Contemporary American Theater Festival 2019: 2

In Greg Kalleres’s deceptively simple drama, Victoria (Julia Coffey) and John (Chris Thorn) are a successful couple in Indianapolis, living a carefully constructed narrative of how they came to be. Sometimes that narrative papers over a flaw—a memento of an Africa trip that is/was less than perfect—and sometimes it depends on a shared mirthless joke about shopping at Pottery Barn. The delicate balance of their lives is at risk of toppling when, driving home from the theater on a rainy night, Victoria hits something in the road and drives on without stopping.

What did they smash with their car? A deer? A suicidal stray dog? A person? Sometimes what you think you see is wrong, and some reflection brings clarity.

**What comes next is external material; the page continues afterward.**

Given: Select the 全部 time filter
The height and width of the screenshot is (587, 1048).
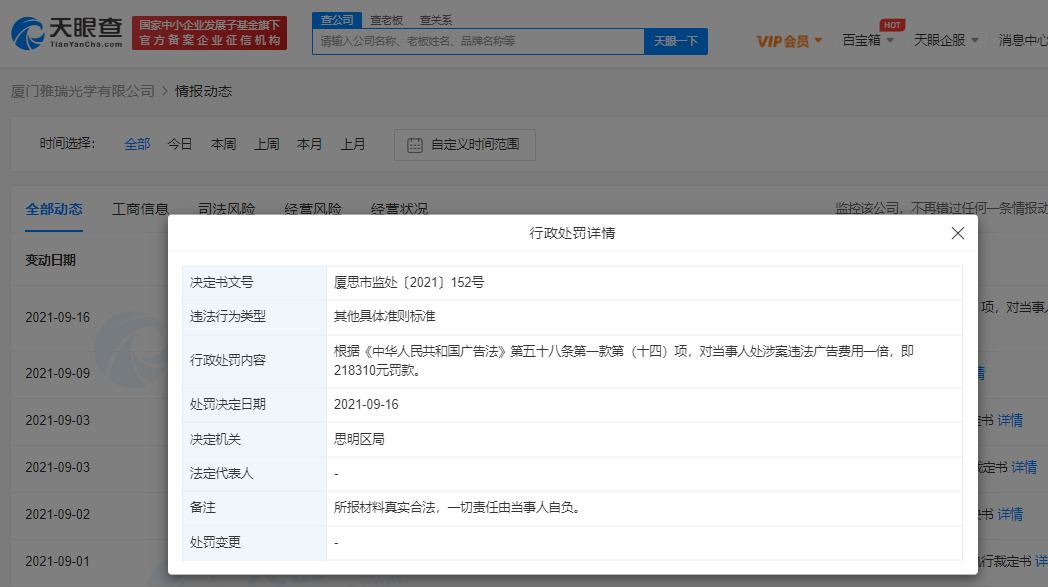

The arrival of their friend Lynn (Megan Bartle), pursued by the man who she is trying to break up with, Alex (Tom Coiner), has a paradoxically stabilizing effect. Lynn seems to enter relationships for the dubious pleasure of ending them, as illustrated by the story of her first date with Alex, in which she asks him to role-play becoming a ex.

John and Victoria return in their minds to the traffic accident, and stitch together their common version. As he says, “it doesn’t matter what story you choose to believe, as long as you both believe in the same story.”

There’s a fine side story about recommending a book to someone (Gravity’s Rainbow in this case) that you yourself haven’t read. It resonates with an anecdote told by classmate Johnnie in an acting workshop many years ago.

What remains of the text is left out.